Restate verbatim the span of lines below between the line with "This screenshot has width=1454, height=840." and the line with "Click the Name column header", including those two lines, and only that span.

** DATA FOR PROCESSING **
*****
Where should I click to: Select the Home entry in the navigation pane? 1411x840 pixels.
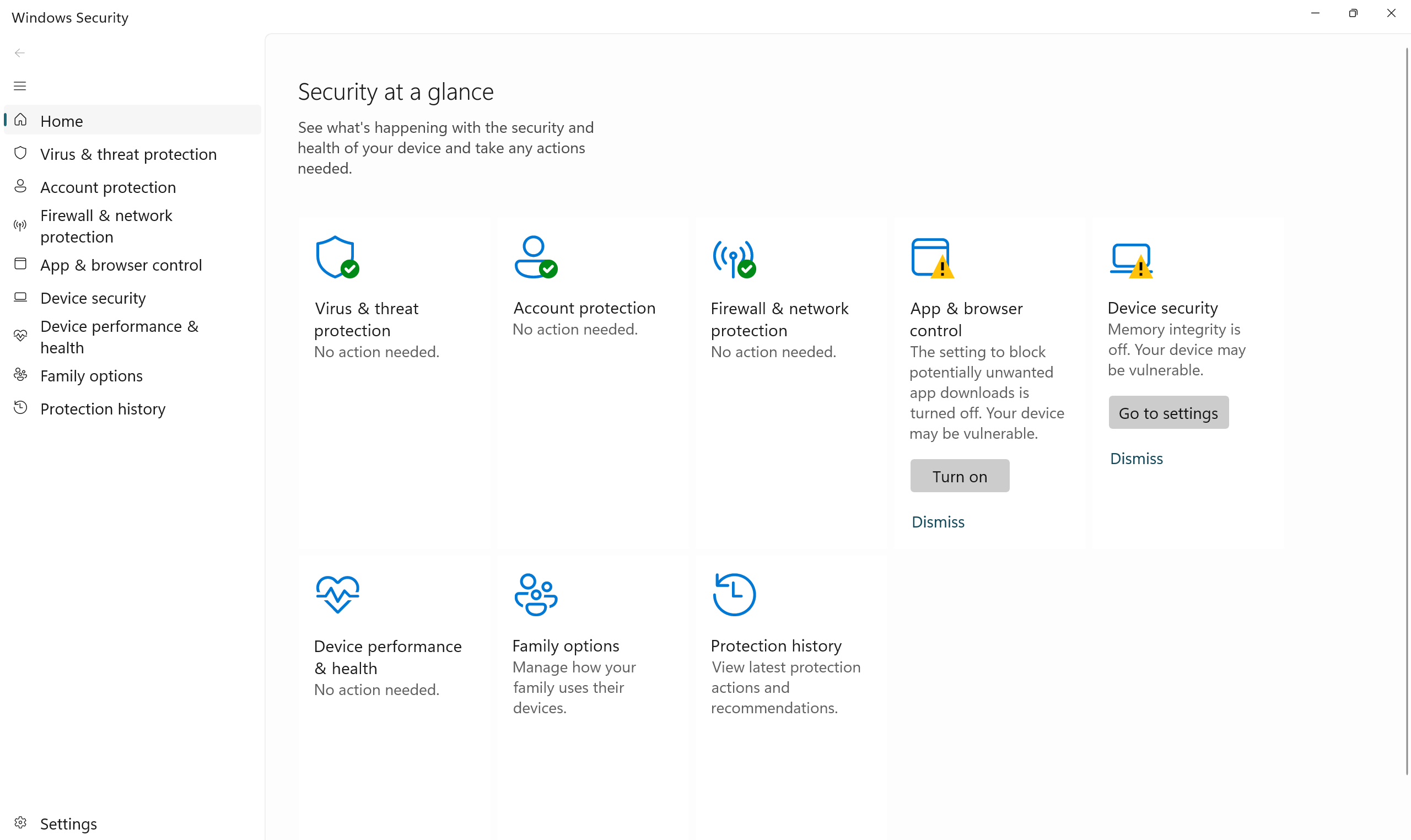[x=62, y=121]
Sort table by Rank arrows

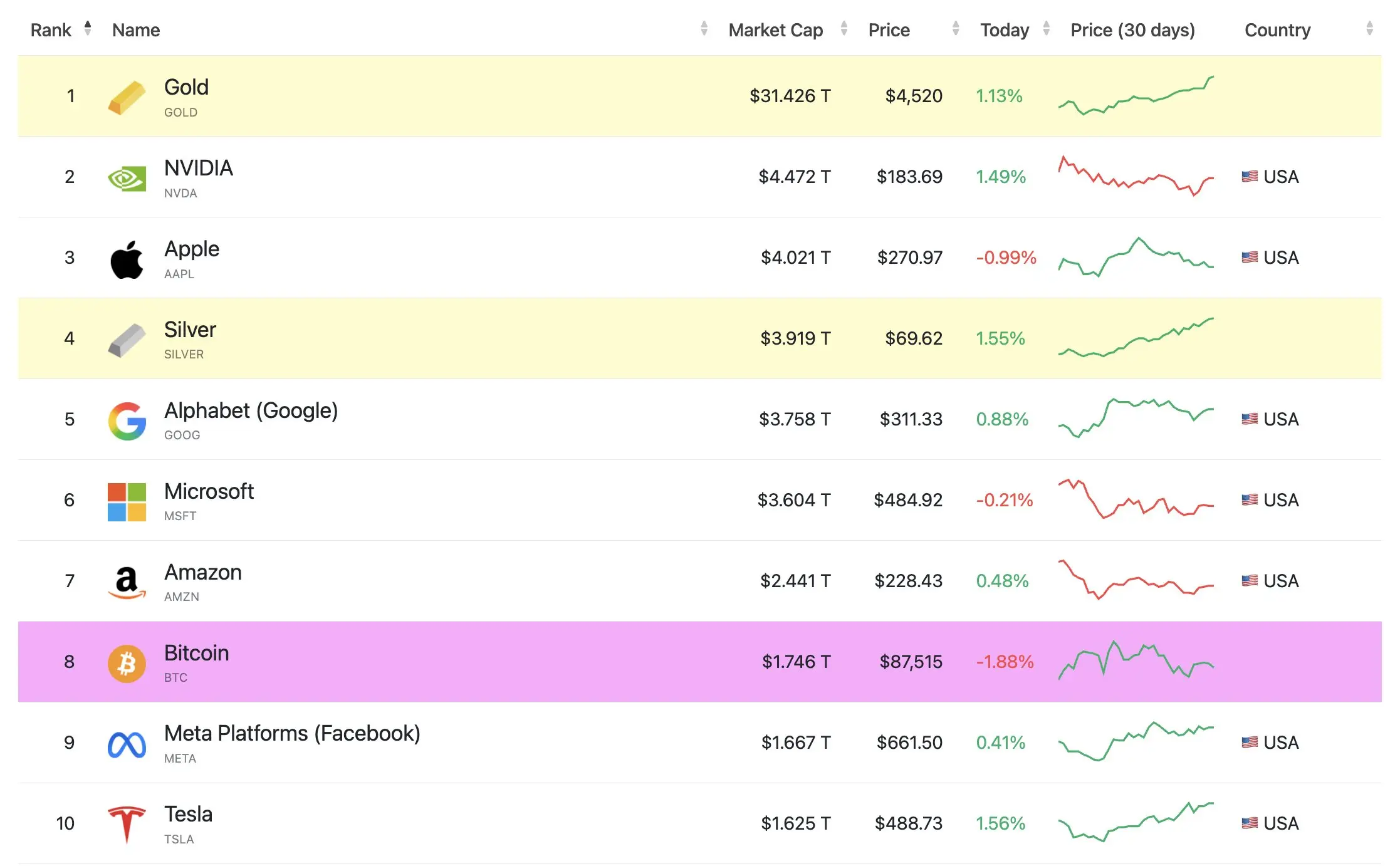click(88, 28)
*****
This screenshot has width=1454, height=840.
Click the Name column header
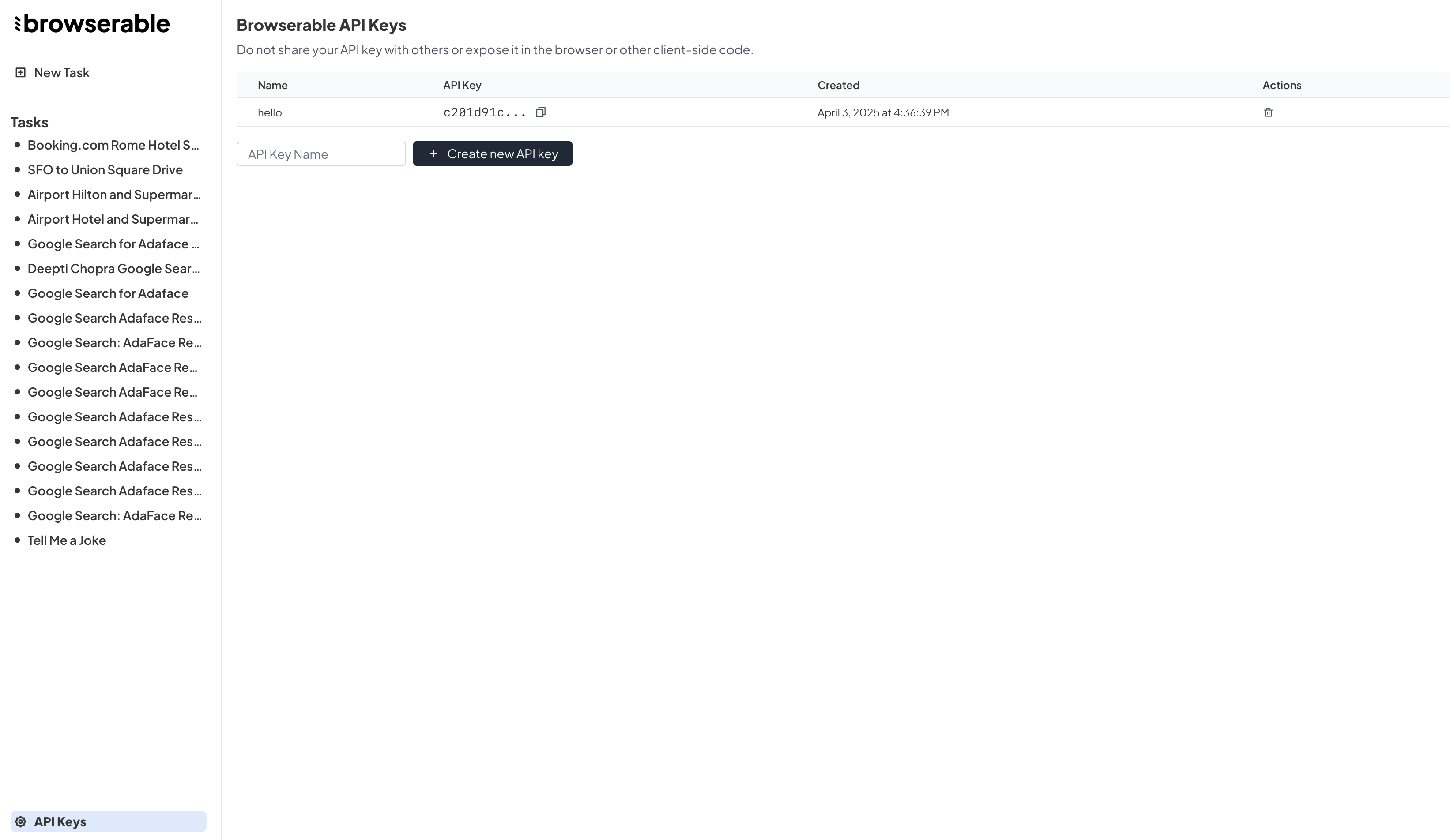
*****
** ANSWER BOX **
This screenshot has width=1454, height=840.
Click the Name column header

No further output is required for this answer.